ЗАДАНИЕ: Из чего Петрович вынул шинель, согласно записи блога «Одно маленькое наблюдение»?

ИСХОДНЫЙ ТЕКСТ:
┏━━
Новосибирск, детство в СССР, Пушкин, студенты, филологи, путешествие в Крым, школа, литература,праздники, личность, Сибирь, воспоминания

О литературе и жизни - со вкусом

Блог Ирины Васильевой из Новосибирска

среда, 9 июля 2025 г.

Одно маленькое наблюдение

   "Петрович явился с шинелью, как следует хорошему портному. Он вынул шинель из носового платка, в котором её принёс; платок был только что от прачки, он уже потом свернул его и положил в карман для употребления."
 - Николай Васильевич, как же так? - спросил потрясённый редактор. - Мы, конечно, проходили в школе, что Акакий Акакиевич - маленький человек. Но не до такой же, извините, степени. Это же, Николай Васильевич, в переносном значении он маленький. Не с шахматную пешку ведь был он ростом, чтоб его новёхонькая суконная шинель целиком вошла в носовой платок. Извольте исправить. Может, хоть наволочку? Или иную какую дерюжку?
┗━━
Строки для поиска описанных объектов:
┏━━
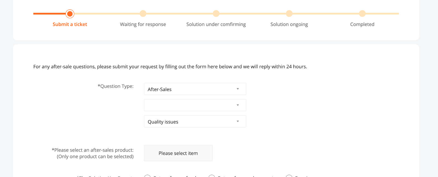Click the orange filled progress bar segment

coord(49,14)
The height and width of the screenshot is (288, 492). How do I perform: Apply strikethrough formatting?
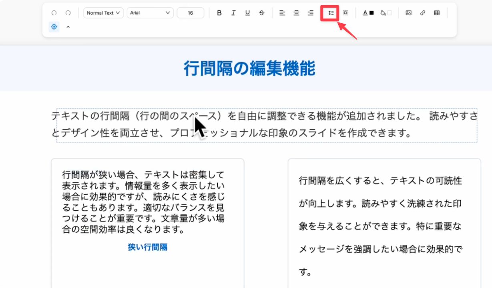pyautogui.click(x=261, y=13)
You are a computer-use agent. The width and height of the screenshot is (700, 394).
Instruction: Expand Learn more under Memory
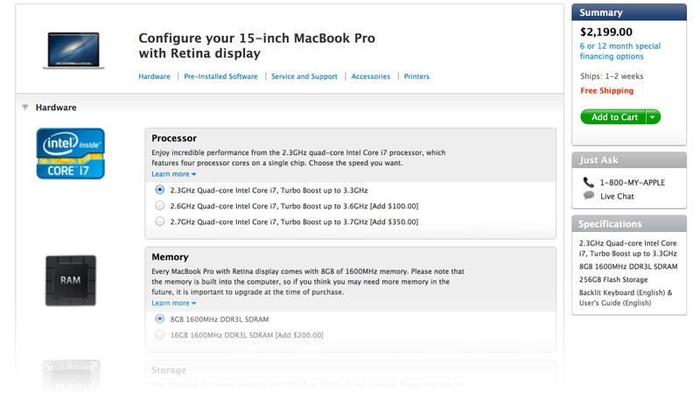[x=173, y=303]
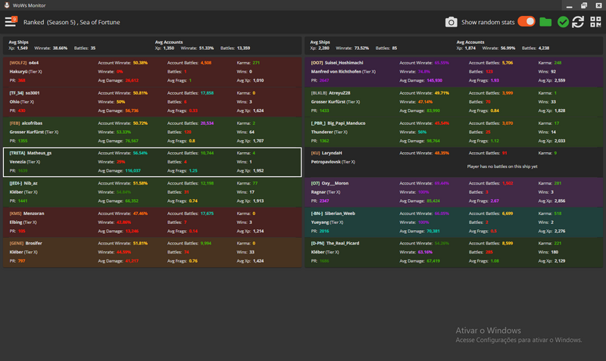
┗━━
ОТВЕТ К ЗАДАНИЮ: Из носового платка, в котором он её принёс.